Exercise description – Repeat the whole listing. Keep it exact.

Provided information –

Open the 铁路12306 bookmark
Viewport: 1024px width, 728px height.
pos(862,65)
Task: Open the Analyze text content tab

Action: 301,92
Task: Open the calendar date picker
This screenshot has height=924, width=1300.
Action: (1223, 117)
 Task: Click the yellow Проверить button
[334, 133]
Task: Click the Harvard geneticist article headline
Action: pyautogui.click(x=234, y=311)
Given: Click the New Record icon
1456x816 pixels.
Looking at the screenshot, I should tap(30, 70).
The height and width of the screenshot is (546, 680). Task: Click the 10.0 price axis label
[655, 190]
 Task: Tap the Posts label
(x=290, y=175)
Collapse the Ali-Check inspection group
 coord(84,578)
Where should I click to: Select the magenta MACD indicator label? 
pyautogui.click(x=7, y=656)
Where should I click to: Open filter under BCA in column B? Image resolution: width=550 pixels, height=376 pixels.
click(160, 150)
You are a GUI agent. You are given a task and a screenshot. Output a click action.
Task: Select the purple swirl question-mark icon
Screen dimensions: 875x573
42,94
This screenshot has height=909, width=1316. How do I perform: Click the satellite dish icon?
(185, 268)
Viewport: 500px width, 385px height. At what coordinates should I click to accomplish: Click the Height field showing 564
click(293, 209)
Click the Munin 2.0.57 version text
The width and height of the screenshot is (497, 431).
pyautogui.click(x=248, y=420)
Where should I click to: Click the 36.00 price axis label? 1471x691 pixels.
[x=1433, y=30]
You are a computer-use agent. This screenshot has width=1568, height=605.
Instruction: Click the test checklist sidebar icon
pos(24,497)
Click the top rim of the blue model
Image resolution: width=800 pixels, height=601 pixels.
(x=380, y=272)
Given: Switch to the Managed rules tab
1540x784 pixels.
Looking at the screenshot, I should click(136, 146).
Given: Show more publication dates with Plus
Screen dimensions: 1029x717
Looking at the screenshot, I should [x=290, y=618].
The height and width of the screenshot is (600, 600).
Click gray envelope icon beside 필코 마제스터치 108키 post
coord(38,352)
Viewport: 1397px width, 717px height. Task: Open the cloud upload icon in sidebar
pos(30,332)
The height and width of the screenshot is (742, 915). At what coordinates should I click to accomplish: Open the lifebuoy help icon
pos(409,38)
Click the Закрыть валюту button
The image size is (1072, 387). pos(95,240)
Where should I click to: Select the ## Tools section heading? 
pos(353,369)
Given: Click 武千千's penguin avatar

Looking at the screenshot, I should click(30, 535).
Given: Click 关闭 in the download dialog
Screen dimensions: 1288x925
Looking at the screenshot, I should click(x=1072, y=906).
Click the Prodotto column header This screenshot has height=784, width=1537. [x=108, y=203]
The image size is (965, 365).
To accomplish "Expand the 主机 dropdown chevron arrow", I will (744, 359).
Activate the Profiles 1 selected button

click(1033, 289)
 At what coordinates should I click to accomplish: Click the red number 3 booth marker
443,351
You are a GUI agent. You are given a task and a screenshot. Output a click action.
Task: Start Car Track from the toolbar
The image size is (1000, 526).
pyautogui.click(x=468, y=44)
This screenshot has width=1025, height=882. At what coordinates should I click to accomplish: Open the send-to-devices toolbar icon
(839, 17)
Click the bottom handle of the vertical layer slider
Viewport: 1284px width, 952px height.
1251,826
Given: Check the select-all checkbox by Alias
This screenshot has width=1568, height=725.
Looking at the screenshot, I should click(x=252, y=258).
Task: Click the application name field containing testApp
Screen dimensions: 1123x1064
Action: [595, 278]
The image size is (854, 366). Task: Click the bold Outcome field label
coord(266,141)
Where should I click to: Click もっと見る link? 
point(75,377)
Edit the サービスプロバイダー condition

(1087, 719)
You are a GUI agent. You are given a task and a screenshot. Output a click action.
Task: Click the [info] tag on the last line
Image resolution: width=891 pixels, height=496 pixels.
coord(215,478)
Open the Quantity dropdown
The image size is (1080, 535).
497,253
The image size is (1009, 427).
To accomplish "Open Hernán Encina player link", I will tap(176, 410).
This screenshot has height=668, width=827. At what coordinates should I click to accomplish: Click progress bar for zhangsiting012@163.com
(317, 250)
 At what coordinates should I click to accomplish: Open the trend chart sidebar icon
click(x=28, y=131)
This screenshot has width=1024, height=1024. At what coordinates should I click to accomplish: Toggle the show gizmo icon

Solution to the exercise –
Open the 铁路12306 bookmark
Viewport: 1024px width, 728px height.
pos(862,65)
Task: Open the Analyze text content tab

Action: 301,92
Task: Open the calendar date picker
This screenshot has height=924, width=1300.
Action: (1223, 117)
 Task: Click the yellow Проверить button
[334, 133]
Task: Click the Harvard geneticist article headline
Action: pyautogui.click(x=234, y=311)
Given: Click the New Record icon
1456x816 pixels.
Looking at the screenshot, I should tap(30, 70).
The height and width of the screenshot is (546, 680). Task: Click the 10.0 price axis label
[655, 190]
 Task: Tap the Posts label
(x=290, y=175)
Collapse the Ali-Check inspection group
 coord(84,578)
Where should I click to: Select the magenta MACD indicator label? 
pyautogui.click(x=7, y=656)
Where should I click to: Open filter under BCA in column B? Image resolution: width=550 pixels, height=376 pixels.
click(160, 150)
You are a GUI agent. You are given a task and a screenshot. Output a click action.
Task: Select the purple swirl question-mark icon
Screen dimensions: 875x573
42,94
This screenshot has height=909, width=1316. How do I perform: Click the satellite dish icon?
(185, 268)
Viewport: 500px width, 385px height. At what coordinates should I click to accomplish: Click the Height field showing 564
click(293, 209)
Click the Munin 2.0.57 version text
The width and height of the screenshot is (497, 431).
pyautogui.click(x=248, y=420)
Where should I click to: Click the 36.00 price axis label? 1471x691 pixels.
[x=1433, y=30]
You are a computer-use agent. This screenshot has width=1568, height=605.
Instruction: Click the test checklist sidebar icon
pos(24,497)
Click the top rim of the blue model
Image resolution: width=800 pixels, height=601 pixels.
(x=380, y=272)
Given: Switch to the Managed rules tab
1540x784 pixels.
Looking at the screenshot, I should click(136, 146).
Given: Show more publication dates with Plus
Screen dimensions: 1029x717
Looking at the screenshot, I should [x=290, y=618].
The height and width of the screenshot is (600, 600).
Click gray envelope icon beside 필코 마제스터치 108키 post
coord(38,352)
Viewport: 1397px width, 717px height. Task: Open the cloud upload icon in sidebar
pos(30,332)
The height and width of the screenshot is (742, 915). At what coordinates should I click to accomplish: Open the lifebuoy help icon
pos(409,38)
Click the Закрыть валюту button
The image size is (1072, 387). pos(95,240)
Where should I click to: Select the ## Tools section heading? 
pos(353,369)
Given: Click 武千千's penguin avatar

Looking at the screenshot, I should click(30, 535).
Given: Click 关闭 in the download dialog
Screen dimensions: 1288x925
Looking at the screenshot, I should click(x=1072, y=906).
Click the Prodotto column header This screenshot has height=784, width=1537. [x=108, y=203]
The image size is (965, 365).
To accomplish "Expand the 主机 dropdown chevron arrow", I will (744, 359).
Activate the Profiles 1 selected button

click(1033, 289)
 At what coordinates should I click to accomplish: Click the red number 3 booth marker
443,351
You are a GUI agent. You are given a task and a screenshot. Output a click action.
Task: Start Car Track from the toolbar
The image size is (1000, 526).
pyautogui.click(x=468, y=44)
This screenshot has width=1025, height=882. At what coordinates should I click to accomplish: Open the send-to-devices toolbar icon
(839, 17)
Click the bottom handle of the vertical layer slider
Viewport: 1284px width, 952px height.
1251,826
Given: Check the select-all checkbox by Alias
This screenshot has width=1568, height=725.
Looking at the screenshot, I should click(x=252, y=258).
Task: Click the application name field containing testApp
Screen dimensions: 1123x1064
Action: [595, 278]
The image size is (854, 366). Task: Click the bold Outcome field label
coord(266,141)
Where should I click to: Click もっと見る link? 
point(75,377)
Edit the サービスプロバイダー condition

(1087, 719)
You are a GUI agent. You are given a task and a screenshot. Output a click action.
Task: Click the [info] tag on the last line
Image resolution: width=891 pixels, height=496 pixels.
coord(215,478)
Open the Quantity dropdown
The image size is (1080, 535).
497,253
The image size is (1009, 427).
To accomplish "Open Hernán Encina player link", I will tap(176, 410).
This screenshot has height=668, width=827. At what coordinates should I click to accomplish: Click progress bar for zhangsiting012@163.com
(317, 250)
 At what coordinates should I click to accomplish: Open the trend chart sidebar icon
click(x=28, y=131)
This screenshot has width=1024, height=1024. At what coordinates should I click to accomplish: Toggle the show gizmo icon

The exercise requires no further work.